Only one portion of the data is to be written out: from the line bearing "Screen dimensions: 1366x657" through the line bearing "Task: Open the user profile avatar". Write it exactly as it appears.

-------- GIVEN INFORMATION

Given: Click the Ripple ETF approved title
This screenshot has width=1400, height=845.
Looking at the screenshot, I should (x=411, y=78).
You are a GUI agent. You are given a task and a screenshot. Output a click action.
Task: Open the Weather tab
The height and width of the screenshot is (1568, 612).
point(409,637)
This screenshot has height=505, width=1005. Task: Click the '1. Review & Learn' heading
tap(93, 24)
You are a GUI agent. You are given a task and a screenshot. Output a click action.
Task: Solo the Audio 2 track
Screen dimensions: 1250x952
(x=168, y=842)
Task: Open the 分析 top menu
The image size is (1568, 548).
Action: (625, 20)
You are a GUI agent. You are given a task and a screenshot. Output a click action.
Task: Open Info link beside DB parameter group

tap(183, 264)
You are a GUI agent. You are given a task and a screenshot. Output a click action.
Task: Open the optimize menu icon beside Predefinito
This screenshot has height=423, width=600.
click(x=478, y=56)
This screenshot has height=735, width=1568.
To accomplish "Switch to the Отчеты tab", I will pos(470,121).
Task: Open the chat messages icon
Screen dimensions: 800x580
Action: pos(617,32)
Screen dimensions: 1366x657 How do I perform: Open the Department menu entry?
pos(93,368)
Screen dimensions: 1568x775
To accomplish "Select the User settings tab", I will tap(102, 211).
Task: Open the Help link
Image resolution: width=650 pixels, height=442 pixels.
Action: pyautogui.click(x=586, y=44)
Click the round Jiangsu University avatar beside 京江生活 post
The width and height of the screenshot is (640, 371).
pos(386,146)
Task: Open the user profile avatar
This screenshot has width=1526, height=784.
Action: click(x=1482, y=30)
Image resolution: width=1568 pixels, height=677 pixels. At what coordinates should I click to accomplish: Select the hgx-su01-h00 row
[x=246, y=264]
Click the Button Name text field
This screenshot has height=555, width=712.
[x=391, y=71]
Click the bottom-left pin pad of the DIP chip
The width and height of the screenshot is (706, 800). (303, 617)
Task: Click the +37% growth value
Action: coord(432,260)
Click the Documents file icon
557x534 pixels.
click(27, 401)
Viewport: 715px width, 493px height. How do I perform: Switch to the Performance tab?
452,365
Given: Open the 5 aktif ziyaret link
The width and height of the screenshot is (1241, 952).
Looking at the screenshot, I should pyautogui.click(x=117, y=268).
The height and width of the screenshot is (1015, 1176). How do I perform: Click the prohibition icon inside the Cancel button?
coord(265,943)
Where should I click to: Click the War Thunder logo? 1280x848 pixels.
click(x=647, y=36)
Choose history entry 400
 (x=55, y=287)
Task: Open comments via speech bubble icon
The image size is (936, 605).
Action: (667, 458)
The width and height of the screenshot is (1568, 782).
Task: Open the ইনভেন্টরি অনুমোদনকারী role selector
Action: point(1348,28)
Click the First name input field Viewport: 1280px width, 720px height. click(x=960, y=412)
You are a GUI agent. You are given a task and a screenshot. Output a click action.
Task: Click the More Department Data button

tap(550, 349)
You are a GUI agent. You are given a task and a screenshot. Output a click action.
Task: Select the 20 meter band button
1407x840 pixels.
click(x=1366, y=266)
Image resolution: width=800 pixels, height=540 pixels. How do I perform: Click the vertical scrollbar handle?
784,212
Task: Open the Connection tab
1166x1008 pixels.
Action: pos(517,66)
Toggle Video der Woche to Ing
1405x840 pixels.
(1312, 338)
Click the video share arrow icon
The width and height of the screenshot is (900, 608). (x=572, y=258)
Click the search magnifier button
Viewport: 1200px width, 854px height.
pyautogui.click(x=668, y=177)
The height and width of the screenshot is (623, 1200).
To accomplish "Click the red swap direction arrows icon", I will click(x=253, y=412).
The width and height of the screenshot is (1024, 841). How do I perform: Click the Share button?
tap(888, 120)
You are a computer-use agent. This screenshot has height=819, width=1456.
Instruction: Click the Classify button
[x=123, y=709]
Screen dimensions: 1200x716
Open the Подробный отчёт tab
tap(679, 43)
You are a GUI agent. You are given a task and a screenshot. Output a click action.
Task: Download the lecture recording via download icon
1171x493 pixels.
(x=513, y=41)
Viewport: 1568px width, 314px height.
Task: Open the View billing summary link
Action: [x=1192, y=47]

----------------

* _ANSWER SECTION_:
Screen dimensions: 1366x657 How do I perform: Open the Department menu entry?
pos(93,368)
Screen dimensions: 1568x775
To accomplish "Select the User settings tab", I will tap(102, 211).
Task: Open the Help link
Image resolution: width=650 pixels, height=442 pixels.
Action: pyautogui.click(x=586, y=44)
Click the round Jiangsu University avatar beside 京江生活 post
The width and height of the screenshot is (640, 371).
pos(386,146)
Task: Open the user profile avatar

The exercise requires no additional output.